# start of Data records

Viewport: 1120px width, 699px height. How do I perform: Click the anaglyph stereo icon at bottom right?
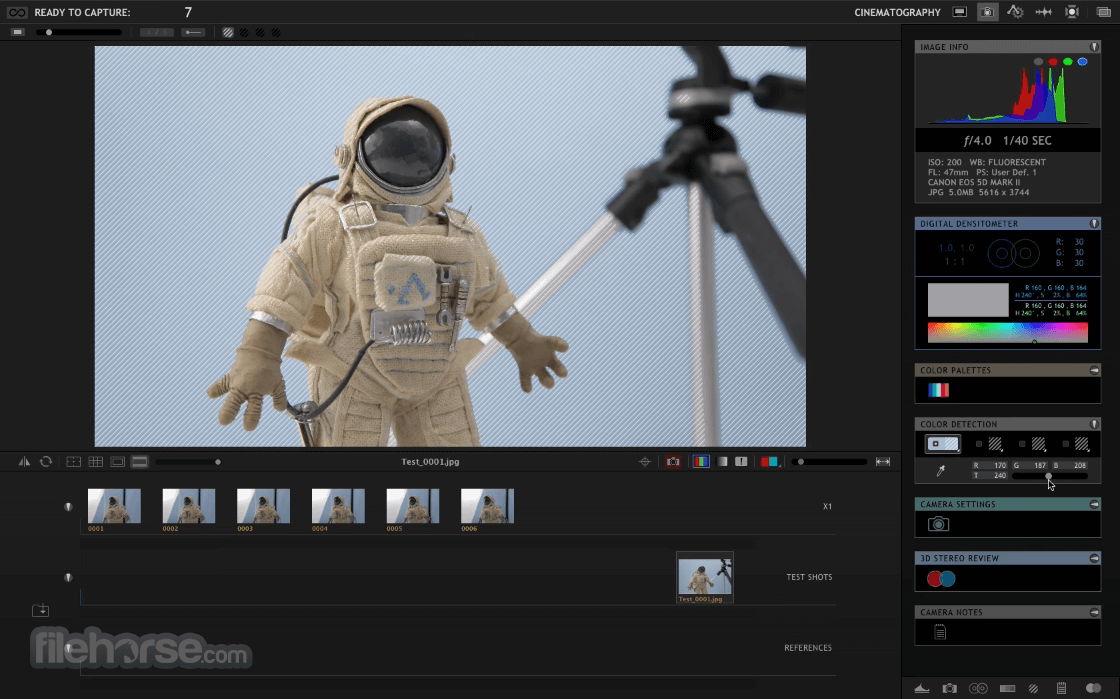pos(1095,688)
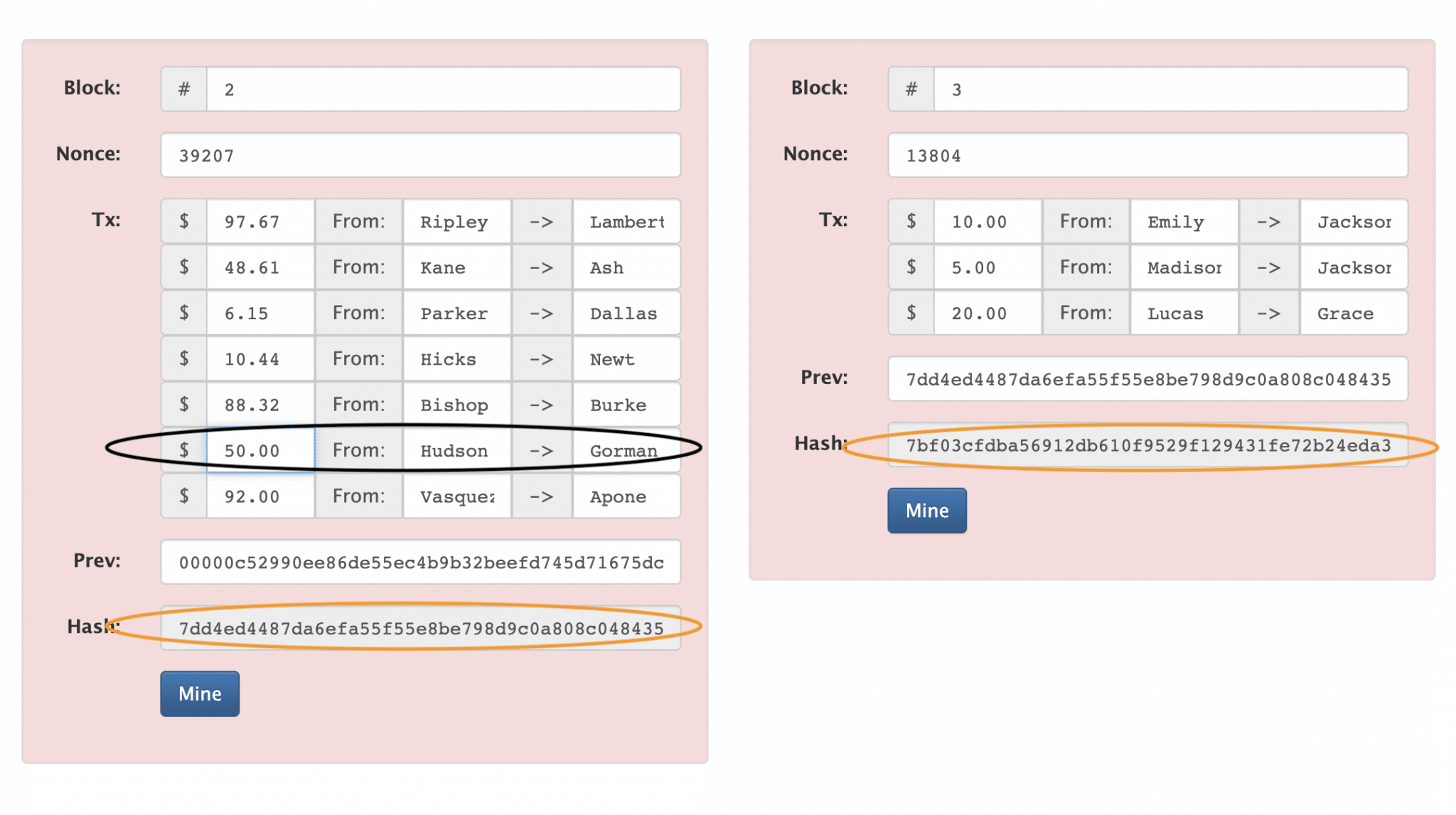Click sender field containing Ripley
1456x815 pixels.
click(x=456, y=222)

# end of Data records

Copy out each line of the data above word for word, leaving the pictures out.

» **Answer**:
Viewport: 1120px width, 699px height. How do I perform: Click the anaglyph stereo icon at bottom right?
pos(1095,688)
Click sender field containing Ripley
1456x815 pixels.
click(x=456, y=222)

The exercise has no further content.